One tactic I’ve learned about for dissolving tenacious negative emotions is simply to shine the light of your attention on them.  This doesn’t mean analyzing them or thinking about them.  It simply means acknowledging them when they arise – accepting that they are – and then focusing your attention on them.  So, when I realized I wasn’t going to get anywhere thinking about my hatred, I decided to just pay attention to it, to how it physically felt.

Have you ever paid attention to how your emotions feel physically?  I haven’t.  The hatred was a pit in my stomach, and as I focused my attention on it, it grew in size and intensity and began to make me nauseous.  I was astounded that I’d been carrying this around inside me and didn’t even realize it.  I had finished my run at this point and was walking to cool down.  I continued to focus my attention on that feeling of hate – that pit in my gut – as I walked back to the house and began stretching.  At some point, my attention began to wane and my mind took over, flooding me with mental distractions that made it difficult for me to keep focusing my attention on that pit in my stomach.

Eventually, I lost it.  The pit kind of disappeared into whatever dark hole in my psyche it’s been hiding in all this time.  I tried to conjure it up later so I could attend to it some more, but that didn’t really work.  It’ll rear it’s ugly head again when I’m not expecting it, and I’ll have a new opportunity to focus my attention on the feeling rather than being swept away in the thought…
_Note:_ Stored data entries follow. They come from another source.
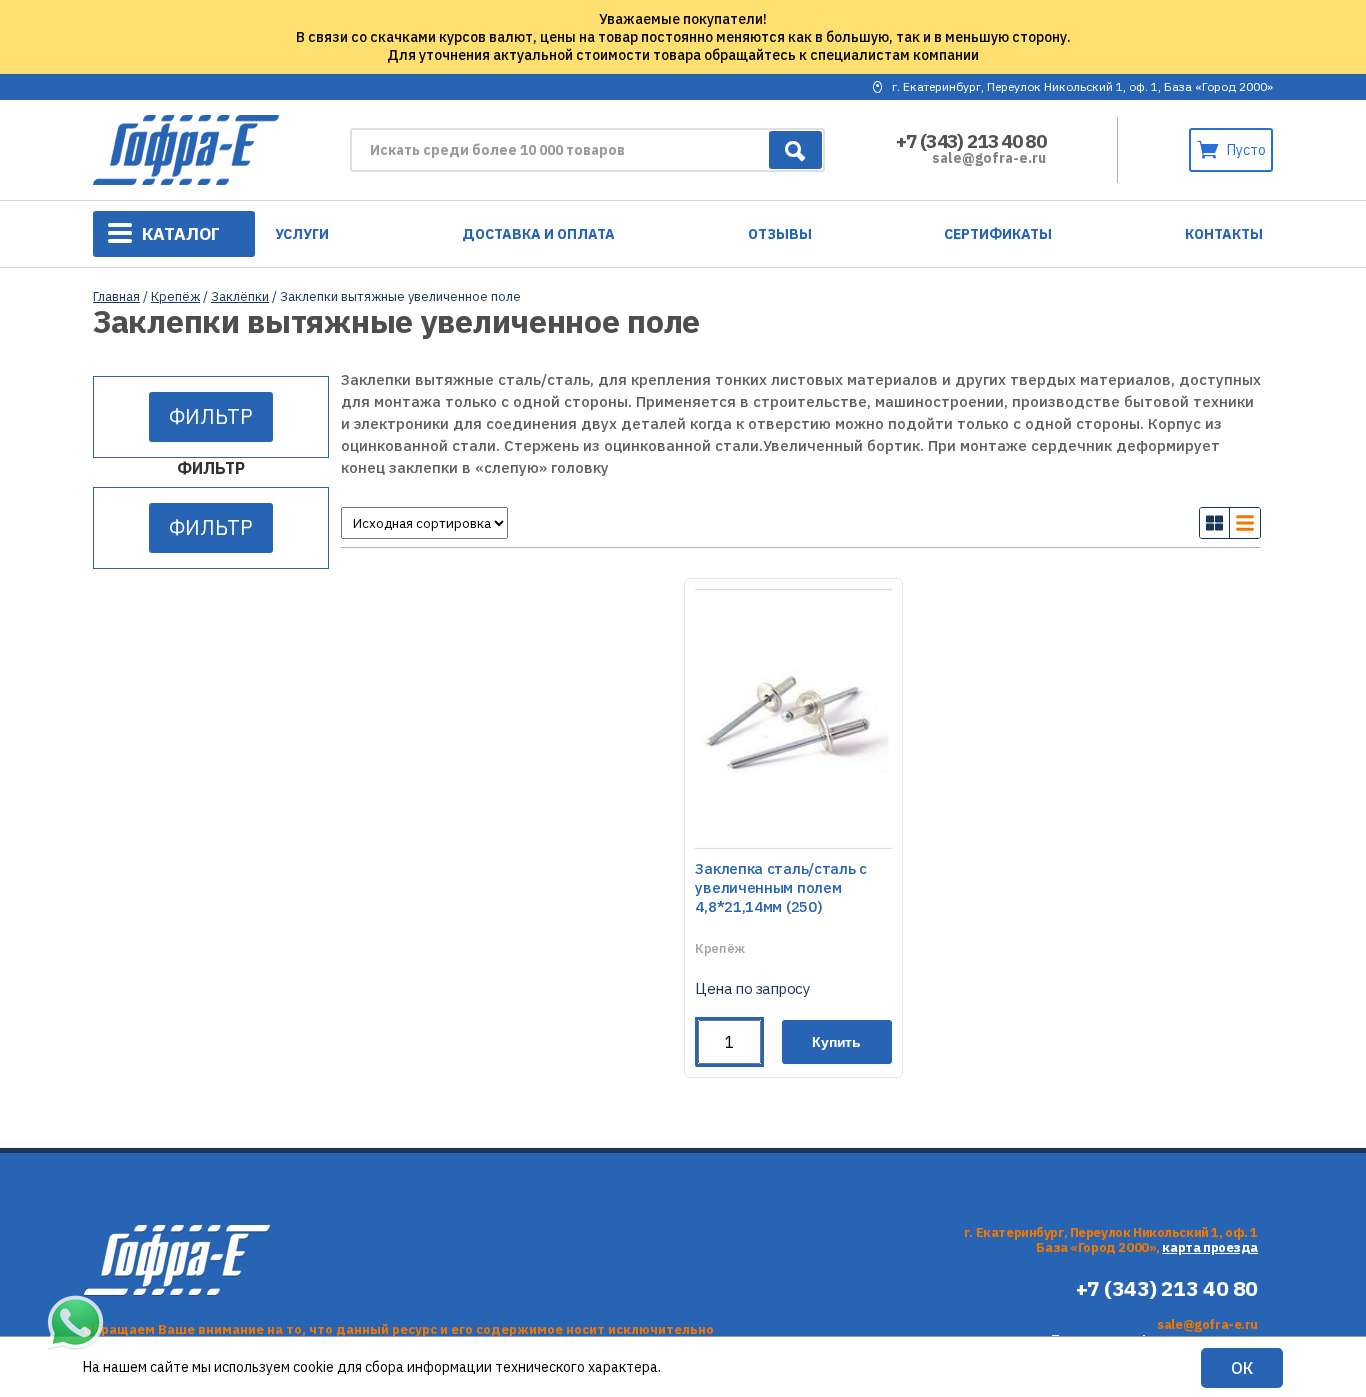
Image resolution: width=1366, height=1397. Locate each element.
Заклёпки (240, 296)
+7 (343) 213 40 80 (971, 141)
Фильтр (211, 416)
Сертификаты (998, 234)
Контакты (1224, 234)
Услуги (302, 234)
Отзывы (780, 234)
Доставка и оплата (538, 234)
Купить (836, 1042)
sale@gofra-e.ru (989, 158)
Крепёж (175, 296)
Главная (116, 296)
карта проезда (1210, 1247)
Tomorrow it’s on to Portland, folks.  I’ve really enjoyed my time here with my family, and yet it seems to have gone by in a blur.  It’s already over, and I wonder where the past week went.  It’s a long drive – 10.5 hours up to Portland with a couple-hour layover in Springfield.  Still, I’m excited to see familiar faces, and to meet new ones.  Tomorrow, I breach new (for me) territory.  We’ll see what new and interesting experiences that brings.

P.S.  I learned how to make pesto today.  Thanks, Uncle G!
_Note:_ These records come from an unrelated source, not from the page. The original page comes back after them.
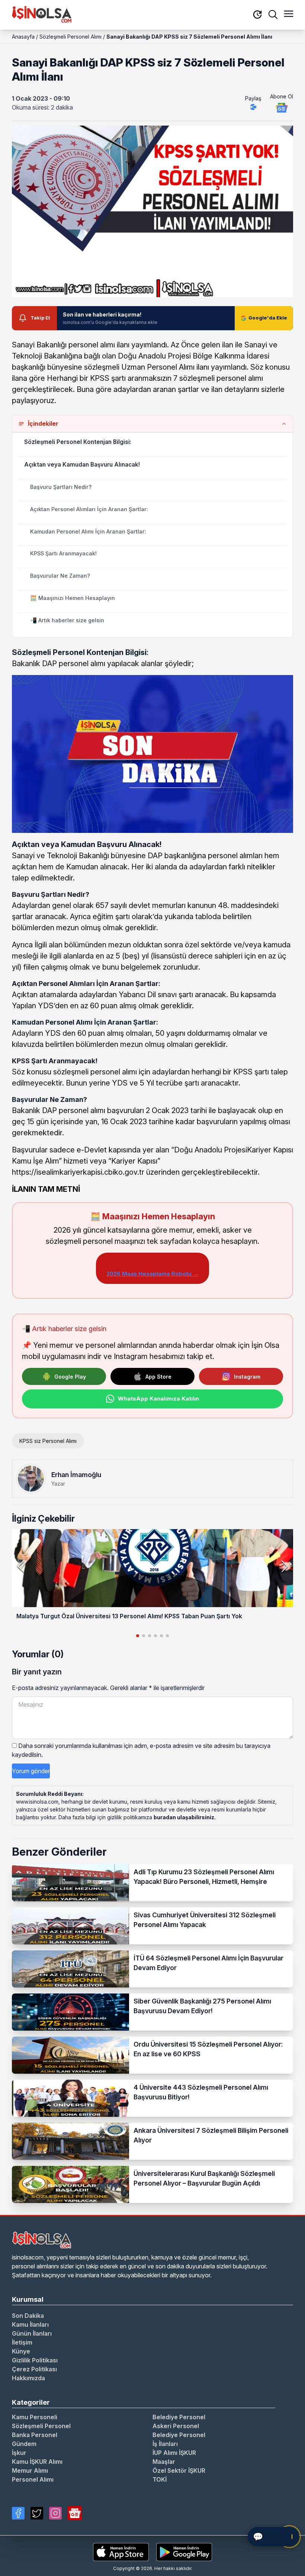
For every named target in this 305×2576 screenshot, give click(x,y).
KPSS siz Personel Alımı (48, 1441)
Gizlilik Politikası (35, 2360)
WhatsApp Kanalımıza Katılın (158, 1398)
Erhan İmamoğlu (76, 1475)
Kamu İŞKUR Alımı (37, 2461)
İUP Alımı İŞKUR (174, 2452)
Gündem (24, 2443)
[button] (284, 1566)
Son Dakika (28, 2315)
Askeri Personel (175, 2426)
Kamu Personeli (34, 2417)
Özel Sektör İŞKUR (178, 2470)
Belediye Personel (178, 2417)
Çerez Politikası (34, 2369)
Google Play (70, 1376)
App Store (158, 1376)
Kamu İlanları (30, 2324)
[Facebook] (18, 2513)
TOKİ (159, 2479)
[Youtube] (75, 2513)
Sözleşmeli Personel (41, 2426)
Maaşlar (163, 2461)
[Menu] (288, 14)
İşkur (19, 2452)
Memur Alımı (30, 2470)
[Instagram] (55, 2513)
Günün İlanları (32, 2333)
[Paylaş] (253, 107)
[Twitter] (36, 2513)
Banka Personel (34, 2435)
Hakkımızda (28, 2378)
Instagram (247, 1376)
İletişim (22, 2342)
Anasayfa (23, 36)
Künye (21, 2351)
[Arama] (273, 14)
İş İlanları (165, 2443)
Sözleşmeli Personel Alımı (70, 36)
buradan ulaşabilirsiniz (184, 1817)
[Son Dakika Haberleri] (257, 15)
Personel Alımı (33, 2479)
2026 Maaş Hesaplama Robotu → (152, 1273)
P.P.S.  I have my passport AND Brazil visa in hand.  Thanks, Cousin S!

TL;DR:  Hate rears its ugly head when least expected; off to Portland – looking forward with tears in my eyes.

5 Comments

  1. Thank you, Aunt Sara! Thank you, Darcy! Thank you, Carole! Diana, I don’t know what the right answer is for dealing with emotions, ugly or otherwise. Ignoring it hasn’t helped me. Identifying with it hasn’t helped me. Mentally stewing on it hasn’t helped me. We’ll see how attending to it works out. And, perhaps you’re right – perhaps it slipping away like that was a bit of letting go. Time will tell – when thoughts of those people arise again, we’ll see what emotion accompanies those thoughts.

  2. I wonder, do you need to give so much attention to an ugly emotion? I think it’s good you’re feeling it, but i would probably think of the experience as de-toxifying. Like you’re finally able to let it go!

  3. Sounds like you adventure and great experience has started already and you haven’t even left the country. I look forward to hearing more!
    Darcy

  4. We’ll miss you, dear niece; come back when you’re ready. Travel with joy!